What to work on
Repeat the records below exactly, beginning at the first line and finishing with the line that contains "Given: Dislike くがつ's comment via broken heart".

--- Supplied material Enclosed Below ---

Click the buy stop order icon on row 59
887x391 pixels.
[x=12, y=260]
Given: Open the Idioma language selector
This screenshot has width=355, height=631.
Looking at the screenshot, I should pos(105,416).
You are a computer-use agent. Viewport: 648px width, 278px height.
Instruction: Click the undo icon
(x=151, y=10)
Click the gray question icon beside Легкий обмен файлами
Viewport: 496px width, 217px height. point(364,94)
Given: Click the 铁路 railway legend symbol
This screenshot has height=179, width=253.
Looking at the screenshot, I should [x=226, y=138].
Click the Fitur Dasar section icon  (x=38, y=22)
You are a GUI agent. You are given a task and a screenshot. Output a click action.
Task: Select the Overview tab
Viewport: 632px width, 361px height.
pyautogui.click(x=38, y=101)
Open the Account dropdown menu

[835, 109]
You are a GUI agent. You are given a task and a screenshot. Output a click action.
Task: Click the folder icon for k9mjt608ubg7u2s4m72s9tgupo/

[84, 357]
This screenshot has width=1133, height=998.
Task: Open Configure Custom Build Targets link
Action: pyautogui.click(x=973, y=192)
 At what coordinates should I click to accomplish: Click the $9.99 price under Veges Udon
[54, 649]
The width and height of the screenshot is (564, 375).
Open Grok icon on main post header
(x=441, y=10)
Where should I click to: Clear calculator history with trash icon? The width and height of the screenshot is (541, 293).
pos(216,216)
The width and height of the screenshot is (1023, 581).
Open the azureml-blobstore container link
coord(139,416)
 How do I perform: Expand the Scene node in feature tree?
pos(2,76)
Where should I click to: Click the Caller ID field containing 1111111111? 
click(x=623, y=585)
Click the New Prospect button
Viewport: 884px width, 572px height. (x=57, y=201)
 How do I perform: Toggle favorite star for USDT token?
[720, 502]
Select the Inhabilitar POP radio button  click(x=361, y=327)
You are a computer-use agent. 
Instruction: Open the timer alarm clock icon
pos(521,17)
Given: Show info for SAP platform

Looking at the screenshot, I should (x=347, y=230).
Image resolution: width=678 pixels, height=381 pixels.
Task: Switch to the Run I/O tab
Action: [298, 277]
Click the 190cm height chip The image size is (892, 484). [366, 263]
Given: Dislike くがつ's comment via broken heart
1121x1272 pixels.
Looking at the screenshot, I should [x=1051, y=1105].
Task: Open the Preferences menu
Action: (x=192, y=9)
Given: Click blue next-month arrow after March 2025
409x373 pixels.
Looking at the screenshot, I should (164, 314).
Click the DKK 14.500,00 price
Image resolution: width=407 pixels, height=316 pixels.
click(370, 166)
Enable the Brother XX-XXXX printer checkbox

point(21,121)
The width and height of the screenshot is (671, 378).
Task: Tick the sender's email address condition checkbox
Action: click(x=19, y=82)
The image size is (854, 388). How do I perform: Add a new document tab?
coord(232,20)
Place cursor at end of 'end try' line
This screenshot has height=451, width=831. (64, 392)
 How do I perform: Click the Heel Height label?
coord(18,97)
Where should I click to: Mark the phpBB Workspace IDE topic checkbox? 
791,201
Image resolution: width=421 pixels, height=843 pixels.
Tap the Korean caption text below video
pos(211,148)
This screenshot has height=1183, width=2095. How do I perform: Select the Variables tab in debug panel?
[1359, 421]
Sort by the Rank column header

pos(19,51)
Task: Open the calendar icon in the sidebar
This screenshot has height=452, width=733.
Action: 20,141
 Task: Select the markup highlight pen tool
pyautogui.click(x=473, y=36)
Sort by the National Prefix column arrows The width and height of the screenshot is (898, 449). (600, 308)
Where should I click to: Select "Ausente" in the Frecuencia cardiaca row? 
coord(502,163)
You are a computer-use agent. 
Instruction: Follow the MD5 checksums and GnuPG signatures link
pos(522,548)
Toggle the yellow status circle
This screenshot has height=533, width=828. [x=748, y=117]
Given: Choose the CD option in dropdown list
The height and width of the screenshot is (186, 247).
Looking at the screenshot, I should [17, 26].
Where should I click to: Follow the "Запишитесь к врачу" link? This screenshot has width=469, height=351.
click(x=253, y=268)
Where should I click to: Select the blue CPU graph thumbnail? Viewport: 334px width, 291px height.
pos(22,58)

--- End of Enclosed Supplied material ---

Your response
Click the buy stop order icon on row 59
887x391 pixels.
[x=12, y=260]
Given: Open the Idioma language selector
This screenshot has width=355, height=631.
Looking at the screenshot, I should pos(105,416).
You are a computer-use agent. Viewport: 648px width, 278px height.
Instruction: Click the undo icon
(x=151, y=10)
Click the gray question icon beside Легкий обмен файлами
Viewport: 496px width, 217px height. point(364,94)
Given: Click the 铁路 railway legend symbol
This screenshot has height=179, width=253.
Looking at the screenshot, I should [x=226, y=138].
Click the Fitur Dasar section icon  (x=38, y=22)
You are a GUI agent. You are given a task and a screenshot. Output a click action.
Task: Select the Overview tab
Viewport: 632px width, 361px height.
pyautogui.click(x=38, y=101)
Open the Account dropdown menu

[835, 109]
You are a GUI agent. You are given a task and a screenshot. Output a click action.
Task: Click the folder icon for k9mjt608ubg7u2s4m72s9tgupo/

[84, 357]
This screenshot has width=1133, height=998.
Task: Open Configure Custom Build Targets link
Action: pyautogui.click(x=973, y=192)
 At what coordinates should I click to accomplish: Click the $9.99 price under Veges Udon
[54, 649]
The width and height of the screenshot is (564, 375).
Open Grok icon on main post header
(x=441, y=10)
Where should I click to: Clear calculator history with trash icon? The width and height of the screenshot is (541, 293).
pos(216,216)
The width and height of the screenshot is (1023, 581).
Open the azureml-blobstore container link
coord(139,416)
 How do I perform: Expand the Scene node in feature tree?
pos(2,76)
Where should I click to: Click the Caller ID field containing 1111111111? 
click(x=623, y=585)
Click the New Prospect button
Viewport: 884px width, 572px height. (x=57, y=201)
 How do I perform: Toggle favorite star for USDT token?
[720, 502]
Select the Inhabilitar POP radio button  click(x=361, y=327)
You are a computer-use agent. 
Instruction: Open the timer alarm clock icon
pos(521,17)
Given: Show info for SAP platform

Looking at the screenshot, I should (x=347, y=230).
Image resolution: width=678 pixels, height=381 pixels.
Task: Switch to the Run I/O tab
Action: [298, 277]
Click the 190cm height chip The image size is (892, 484). [366, 263]
Given: Dislike くがつ's comment via broken heart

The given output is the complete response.